It depends on which capacity you are speaking of and what the altitude of your target event is. If you are training for shorter high intensity events like 5-10,000m running race held at sea level then the majority of your training needs to be done a low elevations so you can train with sufficient intensity to stimulate the correct adaptations for such speeds. A stint of training at high elevation can help with sea level performance. The system of train low/sleep high has been used very successfully in many endurance sports for decades. In that system the sleep/live elevation is normally never more than about 8500ft or 2600m. Above that and sleep is not as restful and so recovery is more impacted negatively.
For mountaineering it is a bit different. I think you are conflating training adaptations (fitness gains) with altitude adaptations (acclimatization gains). Both will improve performance at altitude but they demand different stimuli that are to some extent counter productive to each other.

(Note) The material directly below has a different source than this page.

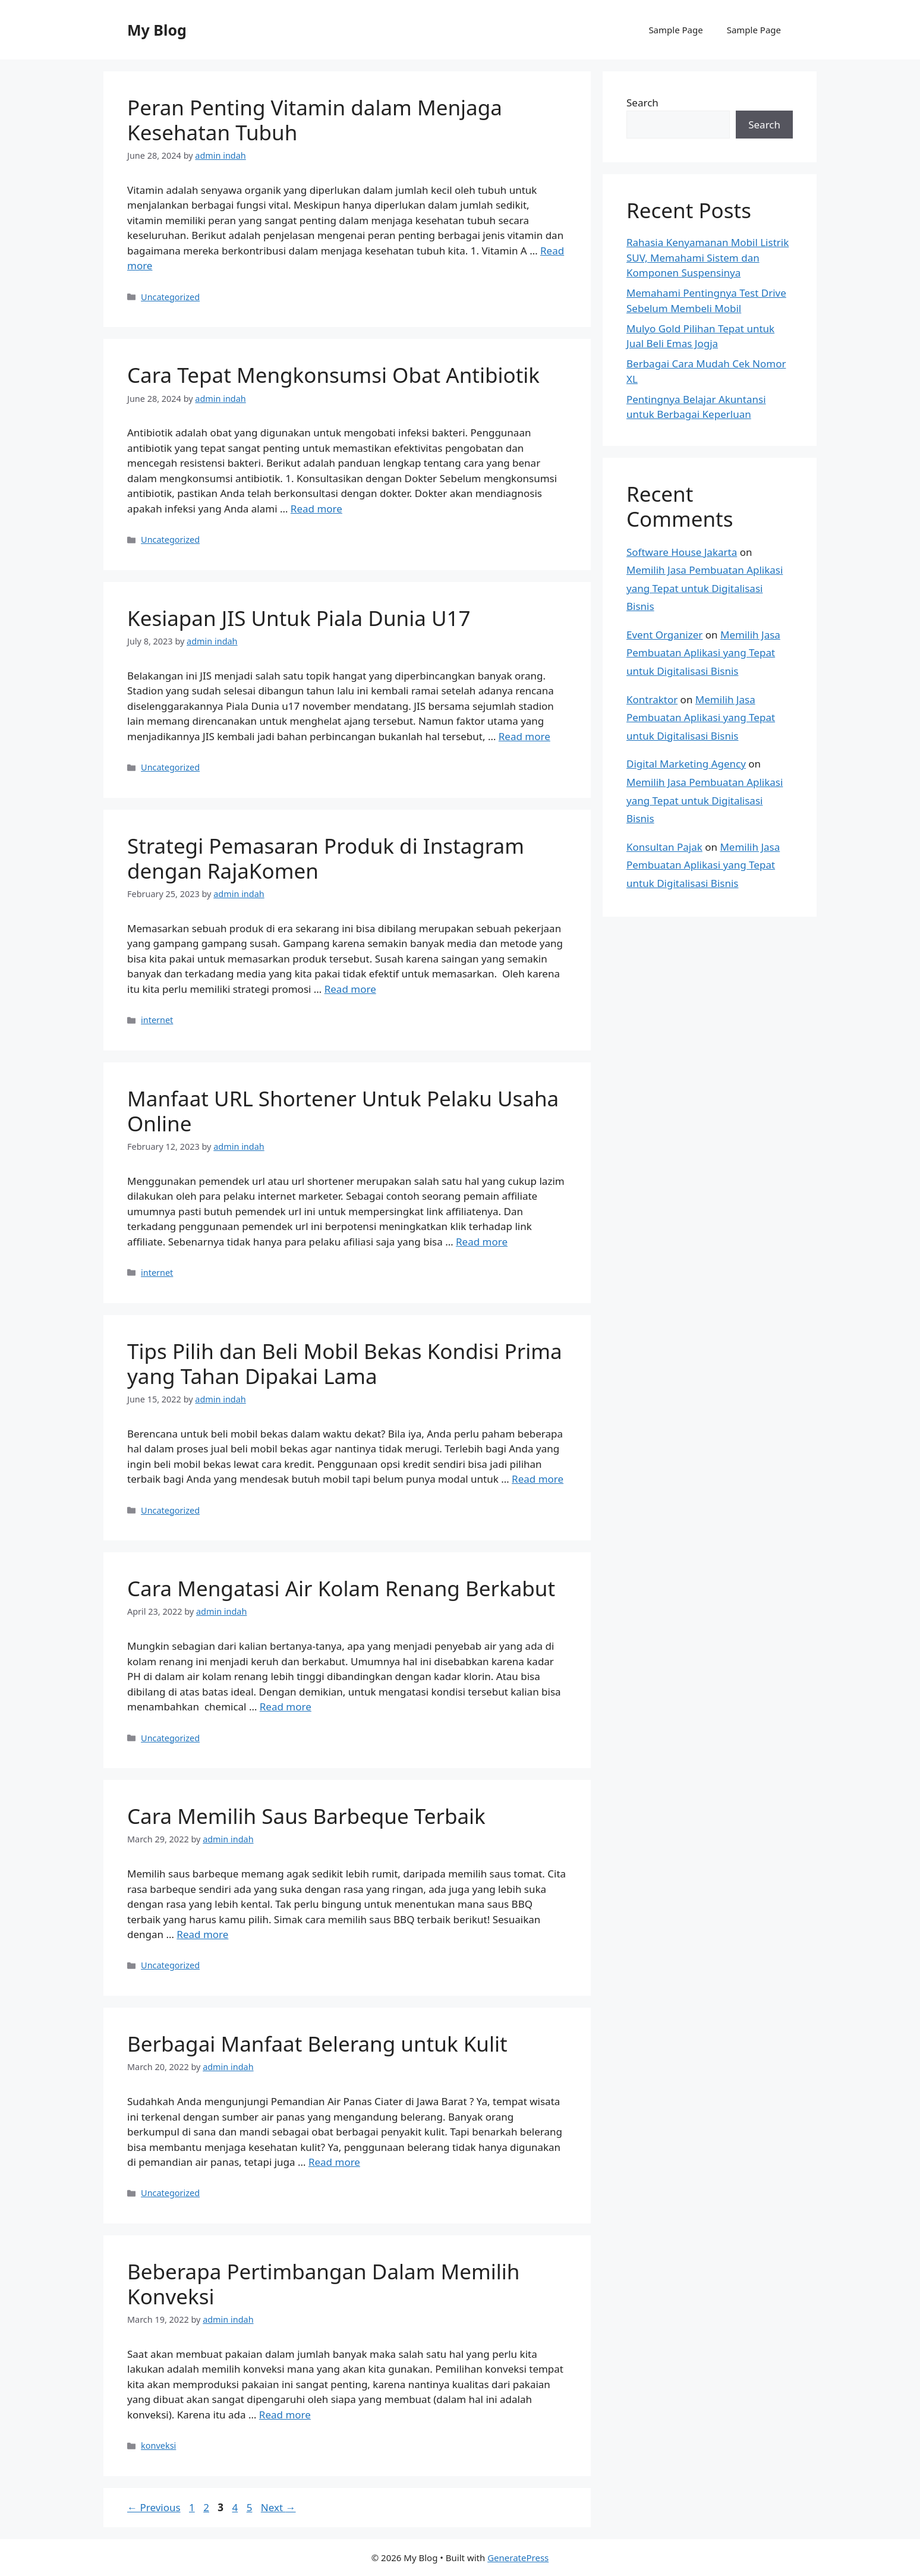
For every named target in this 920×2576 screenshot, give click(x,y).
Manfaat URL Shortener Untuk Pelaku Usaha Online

Fitness can be increased easier (better and faster) by training at low elevation. That’s because you can train at a higher intensity when more oxygen is available. You will also recover faster at low elevation so you can maintain a higher training load which in turn gives a bigger training stimulus.
Acclimatization on the other hand is best accomplished with prolonged exposure to high elevations.
While there will be some acclimatization effect from short exposure to high altitude during training, these will be insignificant unless frequent and prolonged. For example living at 6000ft and going to do a 3 hour hike at 10,000 feet 1x/week is not going to do much for your acclimatization and is definitely going to be less effective training that doing the same hike at 6000ft (same terrain profile).
Bear in mind that at high elevations like you are planning on acclimatization will play a huge role in your performance on those climbs. This is why supplemental oxygen is so popular on some 8000m peaks. It will allow a much less fit person to still be successful. There is no substitute (except for more supplemental oxygen) for proper acclimatization.